Copy each entry as it stands, leaving nothing out.

>>>

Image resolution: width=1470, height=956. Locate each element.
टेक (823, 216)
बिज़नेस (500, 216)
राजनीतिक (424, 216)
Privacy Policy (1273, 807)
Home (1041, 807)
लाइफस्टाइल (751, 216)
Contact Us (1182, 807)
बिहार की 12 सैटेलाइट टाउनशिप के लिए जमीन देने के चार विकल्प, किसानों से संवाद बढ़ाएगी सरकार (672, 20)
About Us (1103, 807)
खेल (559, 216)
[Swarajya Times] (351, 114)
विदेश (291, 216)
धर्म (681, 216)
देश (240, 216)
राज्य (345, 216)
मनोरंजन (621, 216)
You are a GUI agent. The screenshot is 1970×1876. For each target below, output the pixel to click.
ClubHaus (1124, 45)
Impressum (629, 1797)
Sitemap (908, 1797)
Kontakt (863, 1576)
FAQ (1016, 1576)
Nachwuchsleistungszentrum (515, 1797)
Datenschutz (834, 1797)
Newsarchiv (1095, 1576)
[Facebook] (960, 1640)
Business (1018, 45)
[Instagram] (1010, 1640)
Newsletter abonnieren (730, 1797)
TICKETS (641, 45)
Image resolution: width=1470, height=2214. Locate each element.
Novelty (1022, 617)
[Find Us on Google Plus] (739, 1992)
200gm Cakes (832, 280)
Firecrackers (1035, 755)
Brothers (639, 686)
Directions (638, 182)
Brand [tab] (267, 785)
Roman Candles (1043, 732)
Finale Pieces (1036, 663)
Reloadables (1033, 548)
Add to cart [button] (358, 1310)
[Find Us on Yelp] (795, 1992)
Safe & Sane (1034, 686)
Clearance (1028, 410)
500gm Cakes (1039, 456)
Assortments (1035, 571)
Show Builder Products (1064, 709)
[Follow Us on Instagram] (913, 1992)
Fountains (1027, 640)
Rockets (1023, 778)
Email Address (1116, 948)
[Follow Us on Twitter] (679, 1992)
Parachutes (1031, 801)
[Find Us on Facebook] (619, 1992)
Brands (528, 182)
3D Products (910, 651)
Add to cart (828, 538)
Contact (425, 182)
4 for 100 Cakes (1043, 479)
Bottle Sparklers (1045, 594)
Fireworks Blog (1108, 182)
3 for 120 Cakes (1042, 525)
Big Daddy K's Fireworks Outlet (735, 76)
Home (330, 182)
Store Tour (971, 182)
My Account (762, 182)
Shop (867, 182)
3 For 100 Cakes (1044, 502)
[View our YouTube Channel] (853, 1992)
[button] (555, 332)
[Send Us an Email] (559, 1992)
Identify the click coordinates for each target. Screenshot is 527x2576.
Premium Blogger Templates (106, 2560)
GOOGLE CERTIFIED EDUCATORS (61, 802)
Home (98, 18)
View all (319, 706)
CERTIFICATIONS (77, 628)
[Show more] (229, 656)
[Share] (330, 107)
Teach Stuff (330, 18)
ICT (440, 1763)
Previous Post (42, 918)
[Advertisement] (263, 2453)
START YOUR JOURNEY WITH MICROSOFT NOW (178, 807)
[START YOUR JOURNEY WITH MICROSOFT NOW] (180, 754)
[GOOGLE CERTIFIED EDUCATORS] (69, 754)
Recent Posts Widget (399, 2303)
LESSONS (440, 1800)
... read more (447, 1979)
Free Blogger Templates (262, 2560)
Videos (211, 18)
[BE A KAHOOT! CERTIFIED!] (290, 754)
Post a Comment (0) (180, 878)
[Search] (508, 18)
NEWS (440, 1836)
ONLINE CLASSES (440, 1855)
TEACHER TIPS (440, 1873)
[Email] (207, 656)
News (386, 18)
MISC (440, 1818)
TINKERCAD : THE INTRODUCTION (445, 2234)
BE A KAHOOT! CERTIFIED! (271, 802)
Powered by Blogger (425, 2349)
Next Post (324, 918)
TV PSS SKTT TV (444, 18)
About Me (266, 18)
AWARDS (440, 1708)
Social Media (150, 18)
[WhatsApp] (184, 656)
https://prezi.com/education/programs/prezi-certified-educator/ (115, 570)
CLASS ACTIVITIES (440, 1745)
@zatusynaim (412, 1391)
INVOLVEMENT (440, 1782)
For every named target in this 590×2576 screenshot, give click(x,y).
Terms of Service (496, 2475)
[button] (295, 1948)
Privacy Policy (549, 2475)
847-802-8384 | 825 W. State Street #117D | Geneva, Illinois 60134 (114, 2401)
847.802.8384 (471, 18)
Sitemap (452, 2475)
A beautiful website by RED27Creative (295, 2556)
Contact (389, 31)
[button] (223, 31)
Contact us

<<<

• _Worked solution_:
Image resolution: width=1470, height=956. Locate each element.
टेक (823, 216)
बिज़नेस (500, 216)
राजनीतिक (424, 216)
Privacy Policy (1273, 807)
Home (1041, 807)
लाइफस्टाइल (751, 216)
Contact Us (1182, 807)
बिहार की 12 सैटेलाइट टाउनशिप के लिए जमीन देने के चार विकल्प, किसानों से संवाद बढ़ाएगी सरकार (672, 20)
About Us (1103, 807)
खेल (559, 216)
[Swarajya Times] (351, 114)
विदेश (291, 216)
धर्म (681, 216)
देश (240, 216)
राज्य (345, 216)
मनोरंजन (621, 216)
You are a GUI agent. The screenshot is 1970×1876. For each target below, output the pixel to click.
ClubHaus (1124, 45)
Impressum (629, 1797)
Sitemap (908, 1797)
Kontakt (863, 1576)
FAQ (1016, 1576)
Nachwuchsleistungszentrum (515, 1797)
Datenschutz (834, 1797)
Newsarchiv (1095, 1576)
[Facebook] (960, 1640)
Business (1018, 45)
[Instagram] (1010, 1640)
Newsletter abonnieren (730, 1797)
TICKETS (641, 45)
Image resolution: width=1470, height=2214. Locate each element.
Novelty (1022, 617)
[Find Us on Google Plus] (739, 1992)
200gm Cakes (832, 280)
Firecrackers (1035, 755)
Brothers (639, 686)
Directions (638, 182)
Brand [tab] (267, 785)
Roman Candles (1043, 732)
Finale Pieces (1036, 663)
Reloadables (1033, 548)
Add to cart [button] (358, 1310)
[Find Us on Yelp] (795, 1992)
Safe & Sane (1034, 686)
Clearance (1028, 410)
500gm Cakes (1039, 456)
Assortments (1035, 571)
Show Builder Products (1064, 709)
[Follow Us on Instagram] (913, 1992)
Fountains (1027, 640)
Rockets (1023, 778)
Email Address (1116, 948)
[Follow Us on Twitter] (679, 1992)
Parachutes (1031, 801)
[Find Us on Facebook] (619, 1992)
Brands (528, 182)
3D Products (910, 651)
Add to cart (828, 538)
Contact (425, 182)
4 for 100 Cakes (1043, 479)
Bottle Sparklers (1045, 594)
Fireworks Blog (1108, 182)
3 for 120 Cakes (1042, 525)
Big Daddy K's Fireworks Outlet (735, 76)
Home (330, 182)
Store Tour (971, 182)
My Account (762, 182)
Shop (867, 182)
3 For 100 Cakes (1044, 502)
[View our YouTube Channel] (853, 1992)
[button] (555, 332)
[Send Us an Email] (559, 1992)
Identify the click coordinates for each target. Screenshot is 527x2576.
Premium Blogger Templates (106, 2560)
GOOGLE CERTIFIED EDUCATORS (61, 802)
Home (98, 18)
View all (319, 706)
CERTIFICATIONS (77, 628)
[Show more] (229, 656)
[Share] (330, 107)
Teach Stuff (330, 18)
ICT (440, 1763)
Previous Post (42, 918)
[Advertisement] (263, 2453)
START YOUR JOURNEY WITH MICROSOFT NOW (178, 807)
[START YOUR JOURNEY WITH MICROSOFT NOW] (180, 754)
[GOOGLE CERTIFIED EDUCATORS] (69, 754)
Recent Posts Widget (399, 2303)
LESSONS (440, 1800)
... read more (447, 1979)
Free Blogger Templates (262, 2560)
Videos (211, 18)
[BE A KAHOOT! CERTIFIED!] (290, 754)
Post a Comment (0) (180, 878)
[Search] (508, 18)
NEWS (440, 1836)
ONLINE CLASSES (440, 1855)
TEACHER TIPS (440, 1873)
[Email] (207, 656)
News (386, 18)
MISC (440, 1818)
TINKERCAD : THE INTRODUCTION (445, 2234)
BE A KAHOOT! CERTIFIED! (271, 802)
Powered by Blogger (425, 2349)
Next Post (324, 918)
TV PSS SKTT TV (444, 18)
About Me (266, 18)
AWARDS (440, 1708)
Social Media (150, 18)
[WhatsApp] (184, 656)
https://prezi.com/education/programs/prezi-certified-educator/ (115, 570)
CLASS ACTIVITIES (440, 1745)
@zatusynaim (412, 1391)
INVOLVEMENT (440, 1782)
For every named target in this 590×2576 screenshot, give click(x,y).
Terms of Service (496, 2475)
[button] (295, 1948)
Privacy Policy (549, 2475)
847-802-8384 | 825 W. State Street #117D | Geneva, Illinois 60134 (114, 2401)
847.802.8384 (471, 18)
Sitemap (452, 2475)
A beautiful website by RED27Creative (295, 2556)
Contact (389, 31)
[button] (223, 31)
Contact us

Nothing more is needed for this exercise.